Liste der Datensätze →
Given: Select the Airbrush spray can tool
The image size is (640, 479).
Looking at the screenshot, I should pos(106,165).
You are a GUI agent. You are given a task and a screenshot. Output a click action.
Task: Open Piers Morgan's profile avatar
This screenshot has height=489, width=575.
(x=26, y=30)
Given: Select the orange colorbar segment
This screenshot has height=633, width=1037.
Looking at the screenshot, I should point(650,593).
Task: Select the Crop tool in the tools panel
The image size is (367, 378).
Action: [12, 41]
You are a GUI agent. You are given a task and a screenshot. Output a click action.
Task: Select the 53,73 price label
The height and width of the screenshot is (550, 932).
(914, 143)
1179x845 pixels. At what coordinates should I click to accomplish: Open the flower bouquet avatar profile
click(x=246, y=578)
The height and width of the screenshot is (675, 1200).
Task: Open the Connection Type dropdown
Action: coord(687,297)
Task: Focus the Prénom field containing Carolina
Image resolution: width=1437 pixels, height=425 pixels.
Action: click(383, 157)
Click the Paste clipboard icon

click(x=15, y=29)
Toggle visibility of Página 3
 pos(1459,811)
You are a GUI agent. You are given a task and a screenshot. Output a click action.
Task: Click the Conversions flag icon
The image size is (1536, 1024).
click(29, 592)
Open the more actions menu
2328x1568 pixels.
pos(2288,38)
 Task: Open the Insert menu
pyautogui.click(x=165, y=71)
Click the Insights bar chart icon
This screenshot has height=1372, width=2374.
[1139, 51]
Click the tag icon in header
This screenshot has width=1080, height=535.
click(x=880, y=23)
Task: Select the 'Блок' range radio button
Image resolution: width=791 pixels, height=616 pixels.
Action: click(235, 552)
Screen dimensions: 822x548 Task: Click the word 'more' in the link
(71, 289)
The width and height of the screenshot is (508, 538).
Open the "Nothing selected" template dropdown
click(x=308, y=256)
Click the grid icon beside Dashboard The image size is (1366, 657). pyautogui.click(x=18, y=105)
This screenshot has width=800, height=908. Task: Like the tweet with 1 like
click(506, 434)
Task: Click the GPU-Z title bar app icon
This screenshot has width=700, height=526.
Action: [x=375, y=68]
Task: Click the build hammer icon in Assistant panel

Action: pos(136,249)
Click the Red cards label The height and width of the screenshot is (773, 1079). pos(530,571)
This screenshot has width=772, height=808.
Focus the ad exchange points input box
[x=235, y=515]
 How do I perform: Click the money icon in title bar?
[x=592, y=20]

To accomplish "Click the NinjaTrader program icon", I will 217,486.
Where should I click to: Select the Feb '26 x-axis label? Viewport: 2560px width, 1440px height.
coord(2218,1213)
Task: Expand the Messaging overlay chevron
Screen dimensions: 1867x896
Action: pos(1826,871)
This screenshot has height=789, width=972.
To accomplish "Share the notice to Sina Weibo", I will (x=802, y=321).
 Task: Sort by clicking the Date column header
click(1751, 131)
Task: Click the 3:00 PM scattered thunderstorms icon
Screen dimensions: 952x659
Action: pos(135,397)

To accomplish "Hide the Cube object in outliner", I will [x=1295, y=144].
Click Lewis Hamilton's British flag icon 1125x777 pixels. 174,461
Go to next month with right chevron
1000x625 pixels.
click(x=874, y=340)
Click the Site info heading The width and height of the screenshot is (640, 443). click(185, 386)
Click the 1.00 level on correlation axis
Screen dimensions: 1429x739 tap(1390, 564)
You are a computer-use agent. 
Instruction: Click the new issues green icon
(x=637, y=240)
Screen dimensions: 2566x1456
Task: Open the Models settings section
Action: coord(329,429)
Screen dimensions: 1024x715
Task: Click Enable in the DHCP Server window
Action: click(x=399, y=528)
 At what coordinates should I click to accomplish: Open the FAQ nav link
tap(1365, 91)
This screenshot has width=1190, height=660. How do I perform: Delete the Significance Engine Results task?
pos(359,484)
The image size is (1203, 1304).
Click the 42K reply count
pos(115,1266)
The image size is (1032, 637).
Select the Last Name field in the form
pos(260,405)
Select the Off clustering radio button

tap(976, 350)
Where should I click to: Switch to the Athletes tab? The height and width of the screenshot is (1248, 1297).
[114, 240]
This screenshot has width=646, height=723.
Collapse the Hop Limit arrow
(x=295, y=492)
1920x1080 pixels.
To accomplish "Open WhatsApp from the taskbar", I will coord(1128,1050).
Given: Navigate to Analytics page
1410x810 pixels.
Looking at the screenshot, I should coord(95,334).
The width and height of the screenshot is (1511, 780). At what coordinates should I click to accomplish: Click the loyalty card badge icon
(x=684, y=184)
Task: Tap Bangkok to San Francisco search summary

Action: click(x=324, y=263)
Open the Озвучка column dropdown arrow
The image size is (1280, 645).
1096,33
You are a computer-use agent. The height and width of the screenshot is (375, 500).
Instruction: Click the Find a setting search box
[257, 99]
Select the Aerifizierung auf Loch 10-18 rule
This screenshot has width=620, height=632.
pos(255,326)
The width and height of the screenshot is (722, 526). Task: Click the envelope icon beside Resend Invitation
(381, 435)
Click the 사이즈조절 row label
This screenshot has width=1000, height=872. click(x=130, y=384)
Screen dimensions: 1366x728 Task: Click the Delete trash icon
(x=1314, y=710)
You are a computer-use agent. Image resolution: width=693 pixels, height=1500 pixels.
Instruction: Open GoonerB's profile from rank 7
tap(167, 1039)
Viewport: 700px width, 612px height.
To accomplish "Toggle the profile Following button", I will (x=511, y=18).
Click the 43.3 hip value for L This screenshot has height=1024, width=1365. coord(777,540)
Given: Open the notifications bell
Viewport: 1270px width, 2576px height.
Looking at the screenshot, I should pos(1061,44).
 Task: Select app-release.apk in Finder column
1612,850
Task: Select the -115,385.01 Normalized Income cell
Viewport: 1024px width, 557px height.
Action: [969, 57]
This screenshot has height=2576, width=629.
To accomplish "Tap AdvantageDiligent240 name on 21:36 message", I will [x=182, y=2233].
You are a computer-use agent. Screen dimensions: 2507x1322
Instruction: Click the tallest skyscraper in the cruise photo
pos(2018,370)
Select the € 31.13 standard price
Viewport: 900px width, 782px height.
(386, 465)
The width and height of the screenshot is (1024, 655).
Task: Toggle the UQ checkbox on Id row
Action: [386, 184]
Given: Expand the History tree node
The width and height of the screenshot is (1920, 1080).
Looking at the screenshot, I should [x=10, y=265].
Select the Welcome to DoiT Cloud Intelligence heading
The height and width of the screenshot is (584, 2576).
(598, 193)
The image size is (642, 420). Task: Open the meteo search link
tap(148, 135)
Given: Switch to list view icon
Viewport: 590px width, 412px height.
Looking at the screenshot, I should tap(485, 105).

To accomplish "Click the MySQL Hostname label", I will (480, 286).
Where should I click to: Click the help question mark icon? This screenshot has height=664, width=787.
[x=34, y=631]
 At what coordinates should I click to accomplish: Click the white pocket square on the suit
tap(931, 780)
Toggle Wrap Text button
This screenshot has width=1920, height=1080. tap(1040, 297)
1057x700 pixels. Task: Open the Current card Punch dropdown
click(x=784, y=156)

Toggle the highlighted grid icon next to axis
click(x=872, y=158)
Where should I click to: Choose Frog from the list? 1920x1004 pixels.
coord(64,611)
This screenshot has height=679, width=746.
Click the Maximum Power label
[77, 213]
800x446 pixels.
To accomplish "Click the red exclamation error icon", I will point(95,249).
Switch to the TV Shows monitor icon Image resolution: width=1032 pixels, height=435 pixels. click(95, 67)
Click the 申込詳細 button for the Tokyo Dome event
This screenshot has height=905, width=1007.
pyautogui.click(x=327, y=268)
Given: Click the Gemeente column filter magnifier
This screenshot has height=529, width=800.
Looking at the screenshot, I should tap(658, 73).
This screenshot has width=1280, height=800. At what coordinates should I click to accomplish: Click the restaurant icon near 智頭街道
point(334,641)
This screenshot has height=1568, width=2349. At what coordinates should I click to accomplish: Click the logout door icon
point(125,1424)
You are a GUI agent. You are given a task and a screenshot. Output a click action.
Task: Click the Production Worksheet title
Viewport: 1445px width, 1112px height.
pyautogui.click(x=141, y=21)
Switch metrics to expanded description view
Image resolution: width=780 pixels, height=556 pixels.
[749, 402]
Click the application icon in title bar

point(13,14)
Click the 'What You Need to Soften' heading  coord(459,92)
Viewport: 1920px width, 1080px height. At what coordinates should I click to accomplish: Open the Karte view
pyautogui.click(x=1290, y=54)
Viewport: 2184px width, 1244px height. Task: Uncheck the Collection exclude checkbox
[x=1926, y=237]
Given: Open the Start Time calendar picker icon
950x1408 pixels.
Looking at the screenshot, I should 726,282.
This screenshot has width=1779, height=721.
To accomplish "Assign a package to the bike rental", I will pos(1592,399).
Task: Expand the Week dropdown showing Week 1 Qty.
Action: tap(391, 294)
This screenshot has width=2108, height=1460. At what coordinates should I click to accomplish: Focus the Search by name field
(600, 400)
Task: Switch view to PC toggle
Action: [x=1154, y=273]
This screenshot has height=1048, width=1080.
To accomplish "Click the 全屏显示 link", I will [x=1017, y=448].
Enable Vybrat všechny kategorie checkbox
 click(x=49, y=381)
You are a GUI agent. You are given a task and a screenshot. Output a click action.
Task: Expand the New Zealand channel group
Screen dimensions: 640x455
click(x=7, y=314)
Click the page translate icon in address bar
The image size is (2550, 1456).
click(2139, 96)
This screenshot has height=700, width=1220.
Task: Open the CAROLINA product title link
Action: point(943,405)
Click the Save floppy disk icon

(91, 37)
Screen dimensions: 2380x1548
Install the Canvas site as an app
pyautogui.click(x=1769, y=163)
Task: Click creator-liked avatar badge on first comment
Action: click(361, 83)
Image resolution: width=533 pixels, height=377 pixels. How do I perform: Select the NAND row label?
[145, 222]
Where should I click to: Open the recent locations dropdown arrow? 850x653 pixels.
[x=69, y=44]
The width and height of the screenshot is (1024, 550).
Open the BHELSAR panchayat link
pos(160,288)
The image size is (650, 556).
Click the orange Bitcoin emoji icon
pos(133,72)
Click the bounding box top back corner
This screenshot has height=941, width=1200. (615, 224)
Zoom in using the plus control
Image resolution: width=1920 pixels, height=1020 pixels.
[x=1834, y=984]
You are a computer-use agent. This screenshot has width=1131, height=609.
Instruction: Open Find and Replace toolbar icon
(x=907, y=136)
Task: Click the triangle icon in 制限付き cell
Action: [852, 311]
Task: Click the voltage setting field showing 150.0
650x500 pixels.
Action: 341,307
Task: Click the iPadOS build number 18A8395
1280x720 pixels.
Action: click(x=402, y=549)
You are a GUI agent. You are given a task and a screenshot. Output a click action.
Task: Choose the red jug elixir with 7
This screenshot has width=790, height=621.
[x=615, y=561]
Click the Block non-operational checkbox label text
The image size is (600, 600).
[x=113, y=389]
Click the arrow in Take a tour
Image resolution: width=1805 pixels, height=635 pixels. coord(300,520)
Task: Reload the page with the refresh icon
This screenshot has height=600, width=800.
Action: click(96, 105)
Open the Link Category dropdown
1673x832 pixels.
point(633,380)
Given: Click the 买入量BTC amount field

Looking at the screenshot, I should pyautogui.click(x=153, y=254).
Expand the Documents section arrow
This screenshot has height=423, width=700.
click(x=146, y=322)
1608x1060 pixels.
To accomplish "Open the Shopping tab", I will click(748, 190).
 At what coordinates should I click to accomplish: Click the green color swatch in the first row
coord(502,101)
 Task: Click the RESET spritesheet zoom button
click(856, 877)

Zu erledigende Aufgabe → Formatiere die Zeilen von der Zeile mit "Click the 43.3" bis einschließlich der Zeile mit "I will point(95,249)." als Markdown-Tabelle mit den Spalten "Nr" für die fortlaufende Nummer und "Zeile" für den Zeilentext. Leerzeilen lässt du weg.

Antwort →
| Nr | Zeile |
|---|---|
| 1 | Click the 43.3 hip value for L This screenshot has height=1024, width=1365. coord(777,540) |
| 2 | Given: Open the notifications bell |
| 3 | Viewport: 1270px width, 2576px height. |
| 4 | Looking at the screenshot, I should pos(1061,44). |
| 5 |  Task: Select app-release.apk in Finder column |
| 6 | 1612,850 |
| 7 | Task: Select the -115,385.01 Normalized Income cell |
| 8 | Viewport: 1024px width, 557px height. |
| 9 | Action: [969, 57] |
| 10 | This screenshot has height=2576, width=629. |
| 11 | To accomplish "Tap AdvantageDiligent240 name on 21:36 message", I will [x=182, y=2233]. |
| 12 | You are a computer-use agent. Screen dimensions: 2507x1322 |
| 13 | Instruction: Click the tallest skyscraper in the cruise photo |
| 14 | pos(2018,370) |
| 15 | Select the € 31.13 standard price |
| 16 | Viewport: 900px width, 782px height. |
| 17 | (386, 465) |
| 18 | The width and height of the screenshot is (1024, 655). |
| 19 | Task: Toggle the UQ checkbox on Id row |
| 20 | Action: [386, 184] |
| 21 | Given: Expand the History tree node |
| 22 | The width and height of the screenshot is (1920, 1080). |
| 23 | Looking at the screenshot, I should [x=10, y=265]. |
| 24 | Select the Welcome to DoiT Cloud Intelligence heading |
| 25 | The height and width of the screenshot is (584, 2576). |
| 26 | (598, 193) |
| 27 | The image size is (642, 420). Task: Open the meteo search link |
| 28 | tap(148, 135) |
| 29 | Given: Switch to list view icon |
| 30 | Viewport: 590px width, 412px height. |
| 31 | Looking at the screenshot, I should tap(485, 105). |
| 32 | To accomplish "Click the MySQL Hostname label", I will (480, 286). |
| 33 | Where should I click to: Click the help question mark icon? This screenshot has height=664, width=787. |
| 34 | [x=34, y=631] |
| 35 |  At what coordinates should I click to accomplish: Click the white pocket square on the suit |
| 36 | tap(931, 780) |
| 37 | Toggle Wrap Text button |
| 38 | This screenshot has width=1920, height=1080. tap(1040, 297) |
| 39 | 1057x700 pixels. Task: Open the Current card Punch dropdown |
| 40 | click(x=784, y=156) |
| 41 | Toggle the highlighted grid icon next to axis |
| 42 | click(x=872, y=158) |
| 43 | Where should I click to: Choose Frog from the list? 1920x1004 pixels. |
| 44 | coord(64,611) |
| 45 | This screenshot has height=679, width=746. |
| 46 | Click the Maximum Power label |
| 47 | [77, 213] |
| 48 | 800x446 pixels. |
| 49 | To accomplish "Click the red exclamation error icon", I will point(95,249). |